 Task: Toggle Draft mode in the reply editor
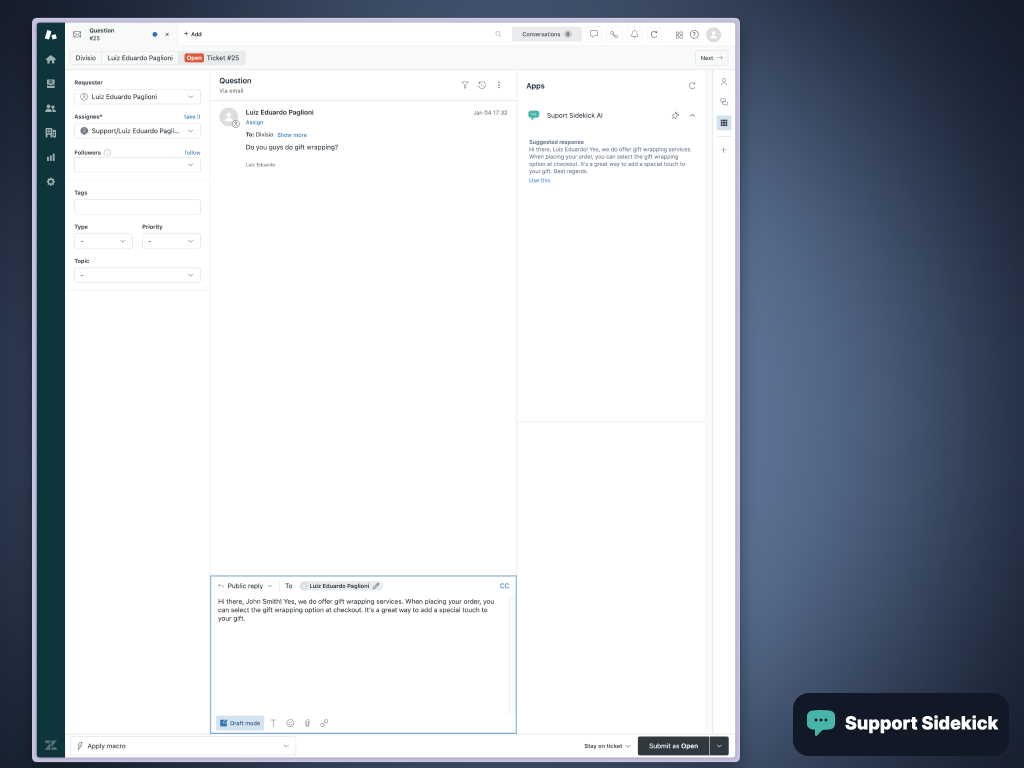(x=239, y=722)
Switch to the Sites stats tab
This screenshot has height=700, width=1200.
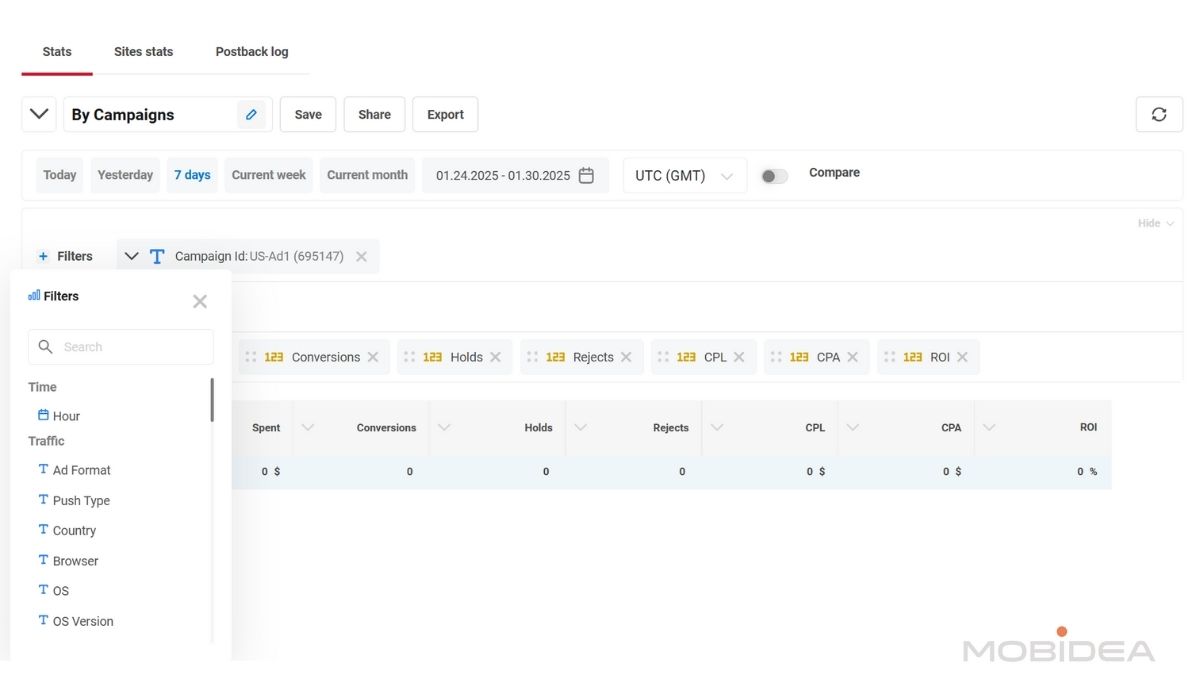143,52
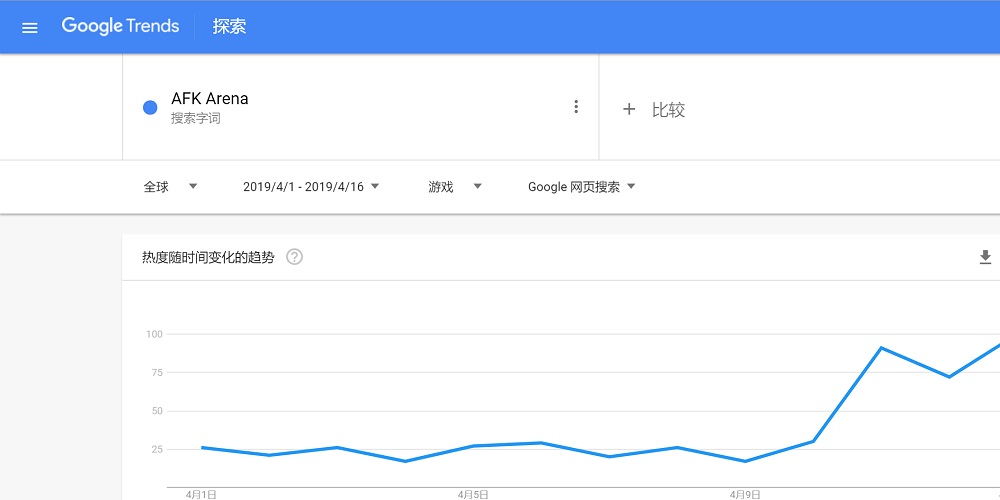Select the 4月5日 axis date label
Screen dimensions: 1000x500
[473, 494]
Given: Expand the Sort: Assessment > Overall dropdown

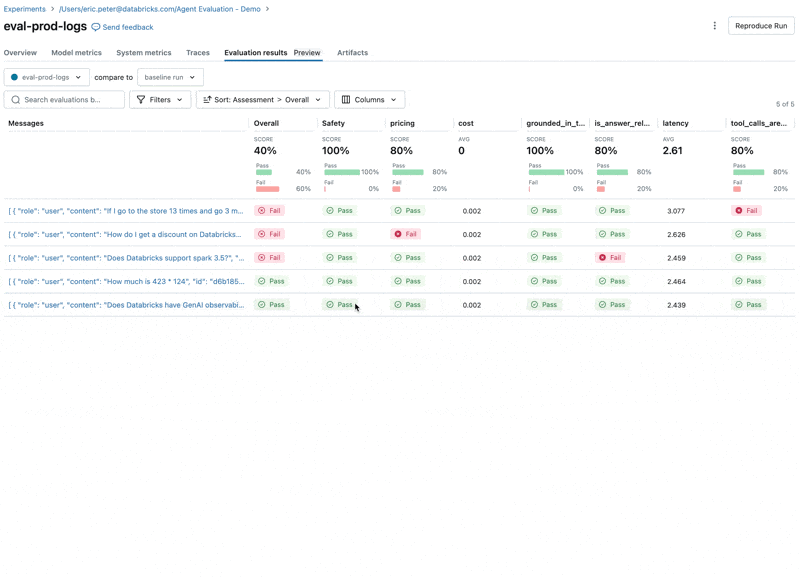Looking at the screenshot, I should click(262, 99).
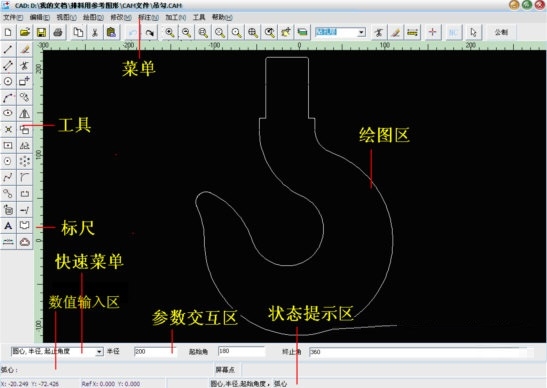Click the scissors Cut icon
Image resolution: width=547 pixels, height=388 pixels.
tap(95, 32)
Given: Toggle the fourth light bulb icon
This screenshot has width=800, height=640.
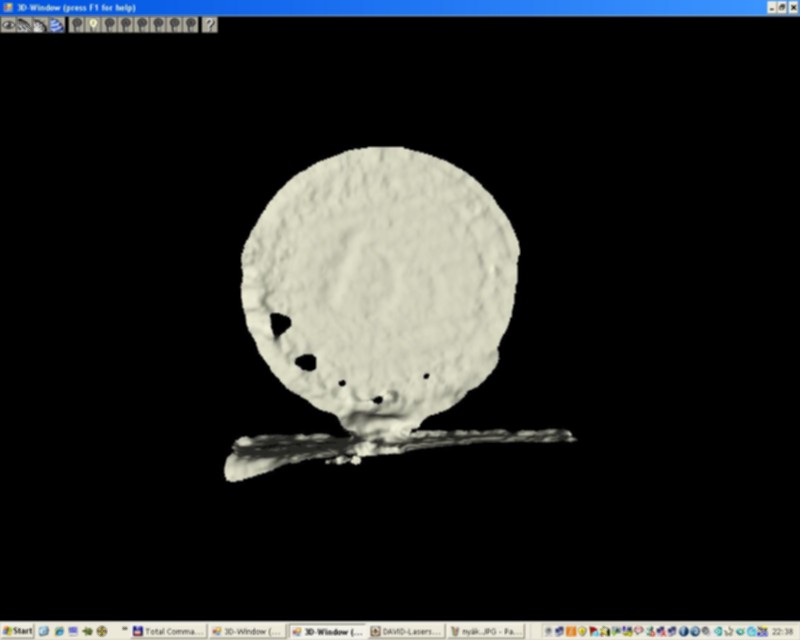Looking at the screenshot, I should [126, 24].
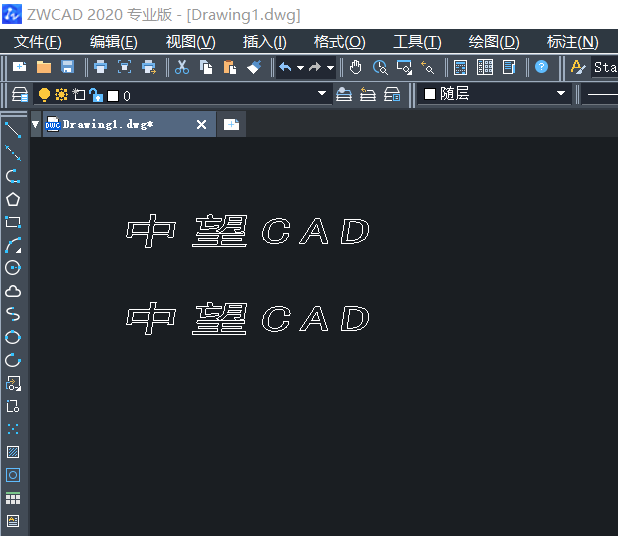
Task: Open the 格式(O) menu
Action: point(339,41)
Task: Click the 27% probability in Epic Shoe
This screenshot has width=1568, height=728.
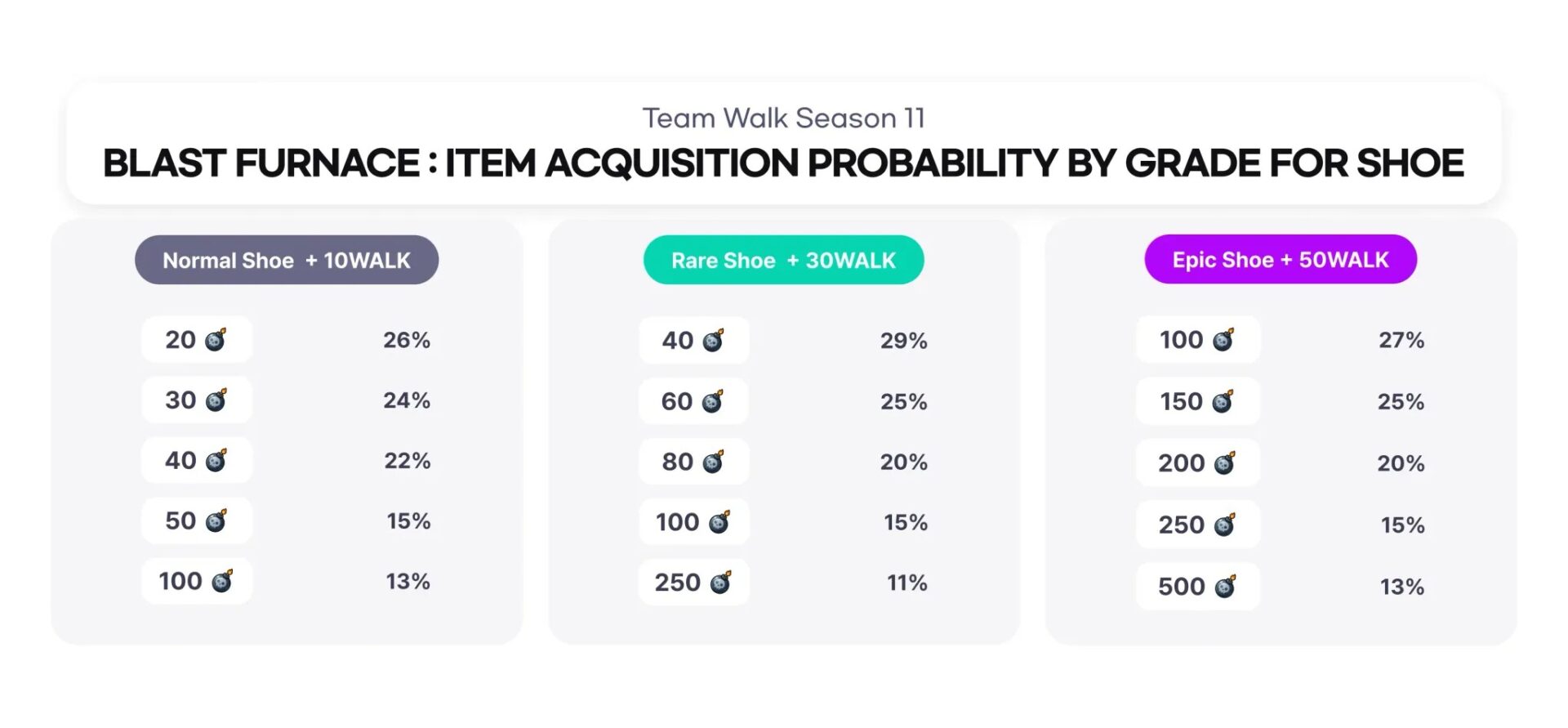Action: coord(1401,340)
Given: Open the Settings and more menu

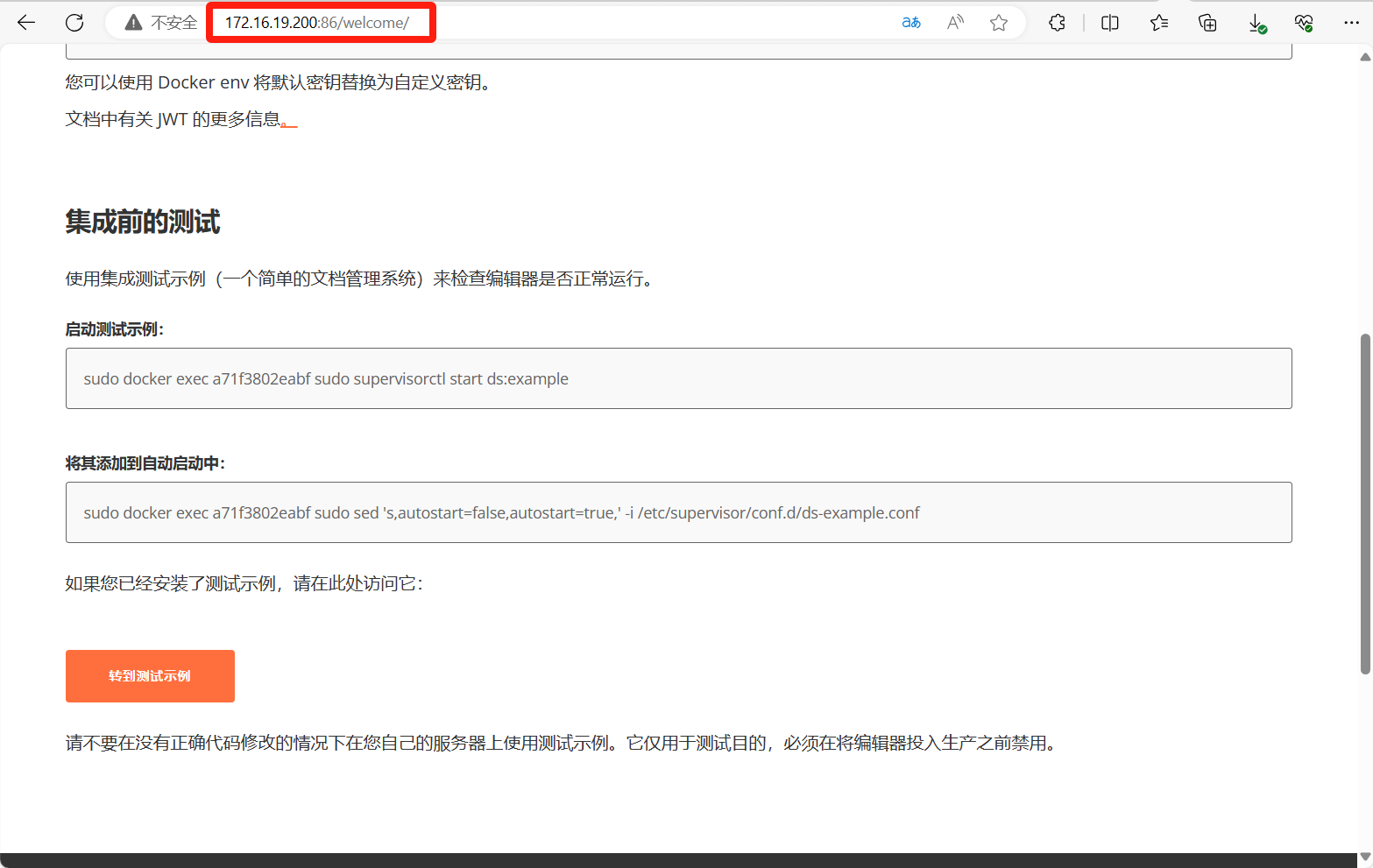Looking at the screenshot, I should pos(1351,23).
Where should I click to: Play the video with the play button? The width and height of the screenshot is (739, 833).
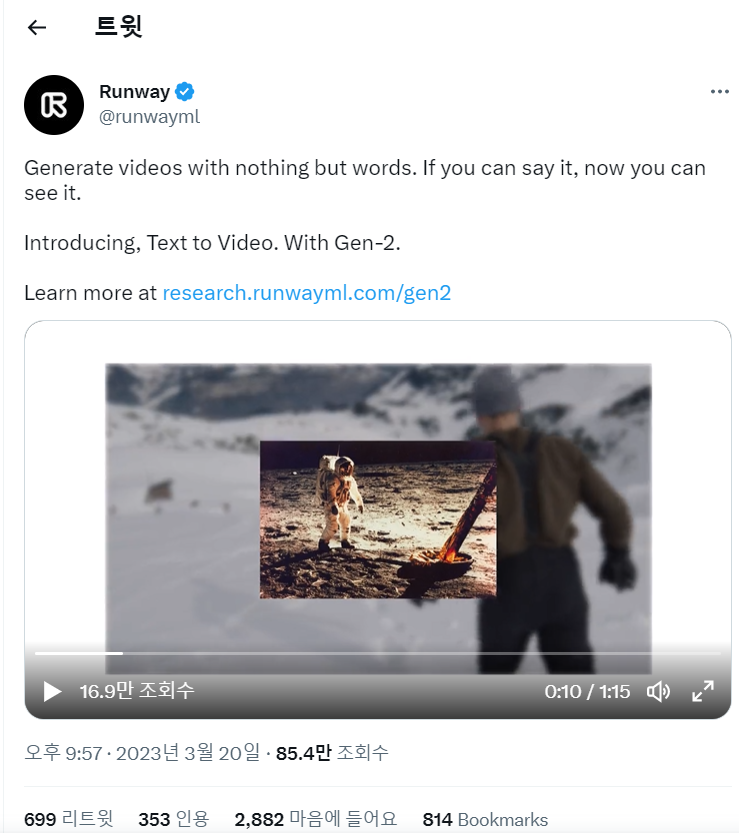52,692
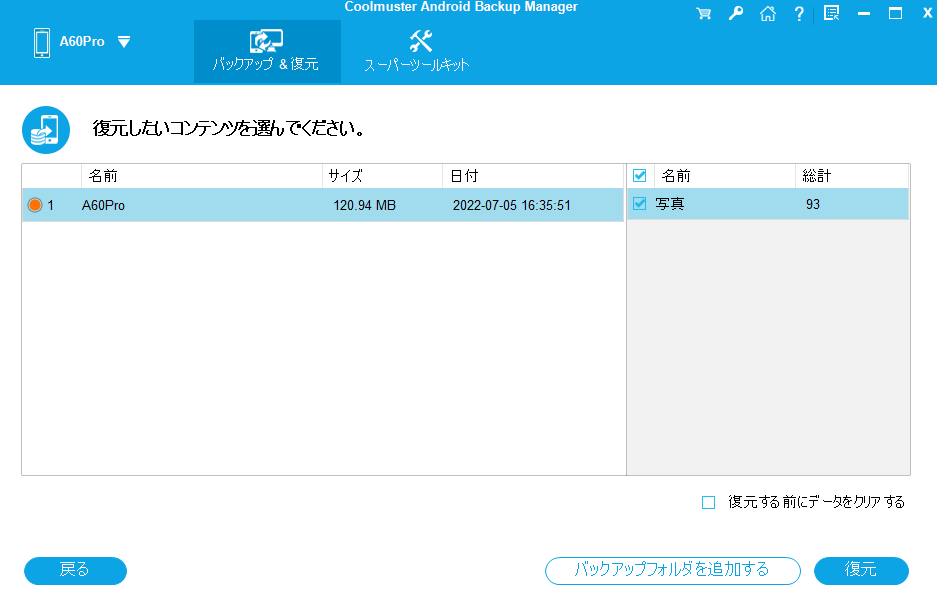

• Exercise: The copy must start at the line containing "Where should I" and end at the last line of the records, matching each line exactly and holding no pictures.

• Exercise output:
Where should I click to: Play the video with the play button? The width and height of the screenshot is (739, 833).
52,692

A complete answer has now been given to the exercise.